SQLite Forum

SQLite 3.40.0 performance regression involving UNION after JOIN
Login

SQLite 3.40.0 performance regression involving UNION after JOIN

(1) By Mark Brand (mabrand) on 2022-12-08 16:43:03 [source]

-- Demonstration of SQLite 3.40.0 performance regression involving UNION after JOIN

DROP VIEW IF EXISTS N;
CREATE VIEW N AS
    WITH RECURSIVE
    cnt(n) AS (VALUES(1) UNION ALL SELECT n + 1 FROM cnt WHERE n < 100000)
    SELECT n FROM cnt;

DROP TABLE IF EXISTS Animal;
CREATE TABLE Animal (name TEXT PRIMARY KEY );
INSERT INTO Animal (name) SELECT 'Fido ' || n FROM N WHERE n < 10000;

DROP TABLE IF EXISTS Zone;
CREATE TABLE Zone (
    zone TEXT PRIMARY KEY,
    species TEXT
);
INSERT INTO Zone (zone, species) SELECT 'Zone ' || n, 'dog' FROM N WHERE n < 10000;

-- fast as expected
SELECT DISTINCT a.name, z.species FROM Animal a, Zone z WHERE name = 'Fido 1';

-- UNION very slow on SQLite 3.40.0
SELECT * FROM (
    SELECT a.name, z.species FROM Animal a, Zone z
    UNION SELECT NULL, NULL WHERE 0
)
WHERE name = 'Fido 1';

(2) By Keith Medcalf (kmedcalf) on 2022-12-08 17:51:44 in reply to 1 [link] [source]
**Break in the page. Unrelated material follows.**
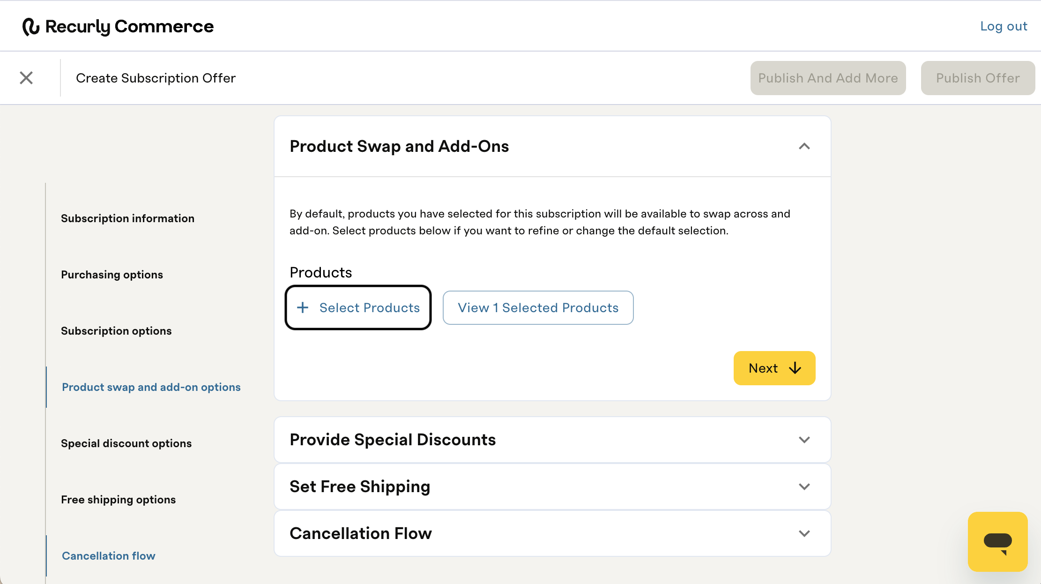Screen dimensions: 1041x584
Task: Select Product swap and add-on options
Action: 151,387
This was discussed already. A subquery containing a compound now acts as an optimization boundary and outer "where" conditions are no longer pushed into the branches of the compound.
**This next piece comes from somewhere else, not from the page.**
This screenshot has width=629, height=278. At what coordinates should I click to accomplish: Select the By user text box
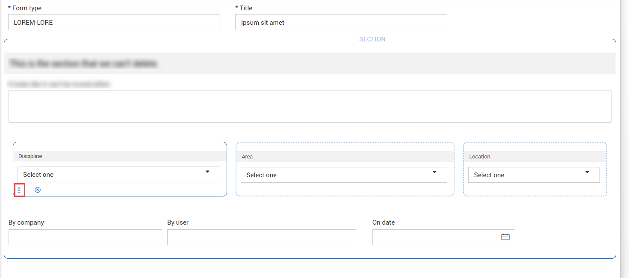[x=261, y=237]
(3) By Gary (1codedebugger) on 2022-12-08 18:39:52 in reply to 2 [link] [source]

Are you referring to this question "v3.40.0 very slow with UNIONs (or so I think)"? https://sqlite.org/forum/info/282a2913aef5df3c

(5) By Richard Hipp (drh) on 2022-12-08 18:50:36 in reply to 2 [link] [source]

The fix for that at check-in adbca3448e2099f0 is cleverly defeated by Brand's use of a constant NULL column in the second SELECT of the UNION. I'm working on a better fix now....
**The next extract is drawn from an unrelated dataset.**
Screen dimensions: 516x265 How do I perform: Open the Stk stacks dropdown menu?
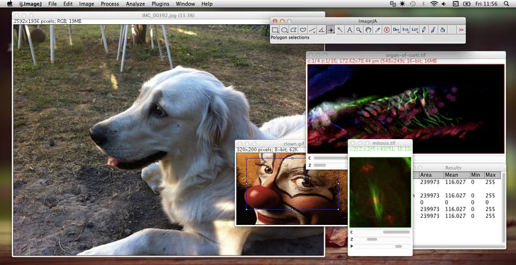tap(405, 30)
(4) By anonymous on 2022-12-08 18:49:31 in reply to 1 [link] [source]

As Keith noted, it's been discussed here: https://sqlite.org/forum/forumpost/3824ced748baa808

The sqlite timeline here ( https://www.sqlite.org/src/timeline?r=coroutines-exp2&c=2022-12-08+16%3A47%3A16) shows they are looking at query performance, particularly  expressions similar to your example.

Note that if you look at your query plans you will likely see that in 3.40 they are doing table scans rather than using searches for those inner UNIONS.

If you really need the slowdown backed out, you can look at restriction 9 (at around line 5085 - 5087 in select.c (refer to this check in: https://sqlite.org/src/info/1ad41840c5e0fa70).  Of course this is NOT recommended as it would keep 17h, but essentially revert 9, so your sqlite behavior will be technically incorrect.  So this paragraph will (rightfully so) draw criticism of DON'T DO IT, and they will be right!  Yet you can back out the change and examine the query plan changes to confirm that is the source of the 'slow down'.  You would have to build from source, rather than amalgamation to do this hack.  Again, for testing, not recommended for production.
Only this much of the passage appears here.